I still remember the forearm strain of carrying four four-gallon jugs of milk in from the car when mum would get home from the supermarket. When we were little, we drank what Americans called ‘Vitamin D milk’, which was full cream. A bit older and we were moved along to ‘2%’, the equivalent of something like ‘Rev’ in Australia. When I started university, I switched to ‘skim milk’, or as we’d say here, ‘skinny milk’.
There was a short period in my adolescence when Dad insisted we drink a glass of raw goat’s milk every day to help boost our immunity against poison oak. We loathed it, and I reckon I contracted poison oak intentionally to demonstrate the futility of this daily torture before he gave up.

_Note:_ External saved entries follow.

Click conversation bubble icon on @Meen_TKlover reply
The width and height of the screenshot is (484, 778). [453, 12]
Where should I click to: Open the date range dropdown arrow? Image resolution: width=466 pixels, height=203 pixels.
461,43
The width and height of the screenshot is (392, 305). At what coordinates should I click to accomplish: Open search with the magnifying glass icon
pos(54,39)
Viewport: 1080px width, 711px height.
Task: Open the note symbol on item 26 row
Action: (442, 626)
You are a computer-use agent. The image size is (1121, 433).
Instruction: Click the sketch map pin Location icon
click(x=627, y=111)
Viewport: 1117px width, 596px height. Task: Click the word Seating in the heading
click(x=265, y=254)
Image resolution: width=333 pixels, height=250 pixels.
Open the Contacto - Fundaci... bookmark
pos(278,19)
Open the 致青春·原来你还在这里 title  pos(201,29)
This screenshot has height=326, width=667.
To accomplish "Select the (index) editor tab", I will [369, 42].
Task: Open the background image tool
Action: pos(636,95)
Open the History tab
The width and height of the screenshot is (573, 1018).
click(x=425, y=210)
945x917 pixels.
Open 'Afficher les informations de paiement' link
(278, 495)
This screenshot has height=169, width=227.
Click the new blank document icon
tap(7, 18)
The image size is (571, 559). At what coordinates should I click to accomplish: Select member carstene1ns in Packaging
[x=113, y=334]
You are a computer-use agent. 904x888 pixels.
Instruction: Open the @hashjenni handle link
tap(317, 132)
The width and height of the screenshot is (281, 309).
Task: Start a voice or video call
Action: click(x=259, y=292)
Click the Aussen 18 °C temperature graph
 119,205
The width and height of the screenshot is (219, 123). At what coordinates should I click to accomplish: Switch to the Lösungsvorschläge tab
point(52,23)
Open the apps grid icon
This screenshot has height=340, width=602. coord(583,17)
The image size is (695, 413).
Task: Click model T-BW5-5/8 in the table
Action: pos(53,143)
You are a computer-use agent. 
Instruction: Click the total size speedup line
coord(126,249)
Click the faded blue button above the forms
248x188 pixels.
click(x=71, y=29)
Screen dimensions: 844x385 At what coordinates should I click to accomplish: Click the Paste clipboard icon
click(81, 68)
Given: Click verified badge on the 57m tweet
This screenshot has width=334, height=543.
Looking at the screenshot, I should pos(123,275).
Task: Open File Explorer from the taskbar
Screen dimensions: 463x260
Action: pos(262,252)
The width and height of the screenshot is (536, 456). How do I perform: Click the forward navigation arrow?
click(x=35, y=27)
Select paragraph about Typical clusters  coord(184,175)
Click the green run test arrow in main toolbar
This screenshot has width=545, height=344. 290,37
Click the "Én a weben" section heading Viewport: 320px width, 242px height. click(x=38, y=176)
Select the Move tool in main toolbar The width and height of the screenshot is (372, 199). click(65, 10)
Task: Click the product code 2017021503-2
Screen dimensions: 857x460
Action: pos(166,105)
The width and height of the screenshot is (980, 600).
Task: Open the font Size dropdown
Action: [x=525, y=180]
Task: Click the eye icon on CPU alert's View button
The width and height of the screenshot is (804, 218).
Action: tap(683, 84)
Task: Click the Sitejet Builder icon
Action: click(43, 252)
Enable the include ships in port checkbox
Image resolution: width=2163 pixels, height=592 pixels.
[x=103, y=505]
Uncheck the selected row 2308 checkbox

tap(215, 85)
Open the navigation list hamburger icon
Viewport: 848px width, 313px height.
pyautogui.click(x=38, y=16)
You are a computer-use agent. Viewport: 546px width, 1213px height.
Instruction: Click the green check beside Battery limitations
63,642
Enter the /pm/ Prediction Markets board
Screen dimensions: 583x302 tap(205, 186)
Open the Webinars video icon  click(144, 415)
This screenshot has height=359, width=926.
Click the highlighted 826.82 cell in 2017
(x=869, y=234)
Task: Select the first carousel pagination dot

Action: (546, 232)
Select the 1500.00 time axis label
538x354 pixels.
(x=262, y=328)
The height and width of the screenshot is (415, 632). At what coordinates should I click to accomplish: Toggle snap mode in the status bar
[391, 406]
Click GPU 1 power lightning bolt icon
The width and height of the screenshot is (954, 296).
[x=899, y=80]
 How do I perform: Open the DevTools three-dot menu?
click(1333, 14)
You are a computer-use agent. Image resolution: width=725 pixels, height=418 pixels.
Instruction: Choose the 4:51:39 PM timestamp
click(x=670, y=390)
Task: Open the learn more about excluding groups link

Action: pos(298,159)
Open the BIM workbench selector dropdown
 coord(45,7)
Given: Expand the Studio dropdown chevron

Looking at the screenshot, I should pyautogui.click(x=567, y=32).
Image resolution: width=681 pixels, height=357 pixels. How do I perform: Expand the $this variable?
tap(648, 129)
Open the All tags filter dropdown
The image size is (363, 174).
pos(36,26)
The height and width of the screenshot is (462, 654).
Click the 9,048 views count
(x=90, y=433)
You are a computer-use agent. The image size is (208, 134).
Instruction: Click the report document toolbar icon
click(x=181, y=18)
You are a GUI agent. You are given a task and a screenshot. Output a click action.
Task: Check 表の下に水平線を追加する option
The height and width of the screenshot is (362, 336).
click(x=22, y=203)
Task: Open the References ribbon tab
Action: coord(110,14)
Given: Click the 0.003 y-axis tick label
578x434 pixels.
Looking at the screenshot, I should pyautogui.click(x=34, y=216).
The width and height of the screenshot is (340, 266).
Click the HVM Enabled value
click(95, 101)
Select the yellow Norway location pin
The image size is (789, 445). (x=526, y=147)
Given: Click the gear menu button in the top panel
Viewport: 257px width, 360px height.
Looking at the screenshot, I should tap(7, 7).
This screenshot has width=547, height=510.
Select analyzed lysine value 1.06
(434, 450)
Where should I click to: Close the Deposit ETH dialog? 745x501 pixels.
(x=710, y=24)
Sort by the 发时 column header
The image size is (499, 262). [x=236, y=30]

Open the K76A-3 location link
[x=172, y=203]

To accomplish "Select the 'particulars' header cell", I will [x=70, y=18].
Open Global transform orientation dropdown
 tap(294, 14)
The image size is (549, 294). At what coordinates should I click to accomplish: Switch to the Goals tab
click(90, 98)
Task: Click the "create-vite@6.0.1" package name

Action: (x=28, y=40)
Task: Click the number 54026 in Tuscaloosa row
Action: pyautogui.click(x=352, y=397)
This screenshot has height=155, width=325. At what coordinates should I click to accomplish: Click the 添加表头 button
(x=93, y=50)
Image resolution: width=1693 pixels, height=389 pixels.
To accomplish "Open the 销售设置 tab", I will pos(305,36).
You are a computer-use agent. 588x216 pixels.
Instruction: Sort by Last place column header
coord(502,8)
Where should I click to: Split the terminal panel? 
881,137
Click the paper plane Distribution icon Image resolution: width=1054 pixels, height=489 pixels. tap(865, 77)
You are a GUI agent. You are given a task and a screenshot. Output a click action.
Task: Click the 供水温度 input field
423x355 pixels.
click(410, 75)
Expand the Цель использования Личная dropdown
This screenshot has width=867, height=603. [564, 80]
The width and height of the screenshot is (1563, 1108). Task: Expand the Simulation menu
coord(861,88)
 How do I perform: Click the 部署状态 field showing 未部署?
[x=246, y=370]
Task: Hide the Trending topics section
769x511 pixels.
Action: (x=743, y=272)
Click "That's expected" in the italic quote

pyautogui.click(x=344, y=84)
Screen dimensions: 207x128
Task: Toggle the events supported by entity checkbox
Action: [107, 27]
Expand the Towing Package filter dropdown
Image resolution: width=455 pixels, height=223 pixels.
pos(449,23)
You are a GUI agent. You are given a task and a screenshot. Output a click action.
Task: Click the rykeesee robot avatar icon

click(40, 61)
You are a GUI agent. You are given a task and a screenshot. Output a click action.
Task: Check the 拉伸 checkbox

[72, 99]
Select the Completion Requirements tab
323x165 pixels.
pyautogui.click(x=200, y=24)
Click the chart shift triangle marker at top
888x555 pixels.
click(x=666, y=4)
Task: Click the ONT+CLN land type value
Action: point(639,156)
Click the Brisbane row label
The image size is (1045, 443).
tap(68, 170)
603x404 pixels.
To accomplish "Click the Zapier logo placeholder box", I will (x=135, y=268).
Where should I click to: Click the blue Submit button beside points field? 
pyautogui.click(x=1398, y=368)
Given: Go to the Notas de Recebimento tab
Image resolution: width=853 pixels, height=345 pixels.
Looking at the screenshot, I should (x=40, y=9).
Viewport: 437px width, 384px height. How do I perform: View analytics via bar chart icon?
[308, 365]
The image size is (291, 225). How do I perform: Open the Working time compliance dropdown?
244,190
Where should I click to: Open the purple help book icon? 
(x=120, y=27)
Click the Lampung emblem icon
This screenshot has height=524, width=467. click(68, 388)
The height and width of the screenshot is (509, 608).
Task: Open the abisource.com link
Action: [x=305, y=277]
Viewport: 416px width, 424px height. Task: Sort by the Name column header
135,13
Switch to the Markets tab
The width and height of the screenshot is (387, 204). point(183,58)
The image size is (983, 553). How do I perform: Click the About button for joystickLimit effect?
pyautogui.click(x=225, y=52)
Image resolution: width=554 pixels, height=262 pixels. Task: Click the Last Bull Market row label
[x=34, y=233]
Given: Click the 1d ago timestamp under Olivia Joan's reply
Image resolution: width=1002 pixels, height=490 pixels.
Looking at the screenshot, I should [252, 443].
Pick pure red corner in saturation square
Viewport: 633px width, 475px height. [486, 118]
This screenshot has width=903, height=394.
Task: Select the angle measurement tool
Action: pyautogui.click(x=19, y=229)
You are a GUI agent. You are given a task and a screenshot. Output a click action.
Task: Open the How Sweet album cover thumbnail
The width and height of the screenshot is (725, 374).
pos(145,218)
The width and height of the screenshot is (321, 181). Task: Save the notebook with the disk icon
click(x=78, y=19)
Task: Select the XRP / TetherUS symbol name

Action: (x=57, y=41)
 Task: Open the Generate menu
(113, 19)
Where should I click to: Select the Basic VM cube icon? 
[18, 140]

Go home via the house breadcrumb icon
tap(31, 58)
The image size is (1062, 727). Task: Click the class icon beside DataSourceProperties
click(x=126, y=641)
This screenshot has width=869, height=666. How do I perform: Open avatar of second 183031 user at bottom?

When I gave up skinny milk, I repudiated it with the scorn of a reformed smoker. Keep that thin blue liquid with the mouthfeel of vinegar away from me, thanks. Nowadays I like my milk raw, especially after a night in the fridge so that the first pour has globules of cream to tantalise the tongue as it dances through the skim milk underneath.
It’s illegal to sell raw milk in Australia. You can buy cigarettes, eggs from chickens that never knew a day outside a cage, and as much Coca Cola as you want, but not unpasteurised milk. I understand the health risks, just as I understand them about raw eggs and undercooked meat. But I won’t give up drinking raw milk any more than I’ll stop making mayonnaise and eating burgers made from freshly ground beef cooked so they’re still red in the middle.
What I don’t drink anymore is milk from the big processors, and goddess forbid someone should offer me private label milk from Coles or Woolies. According to Australian Dairy Farmers, some 30 dairy farmers have gone out of business in Queensland since January 2011, at least some due to the duopoly’s unscrupulous milk wars. I know who needs my business most, and it’s the independent dairies, preferably organic. And I’ll continue to defiantly drink raw milk when I can.
What about milk from rare and heritage breed dairy cattle? Where can I get some of that? Virtually nowhere, it seems. Thanks to Flavour Crusader, I know of Maleny Dairy in Queensland with Guernseys; and in addition to a Jersey herd, Mungalli Creek Dairy has Swiss Browns & Aussie Reds.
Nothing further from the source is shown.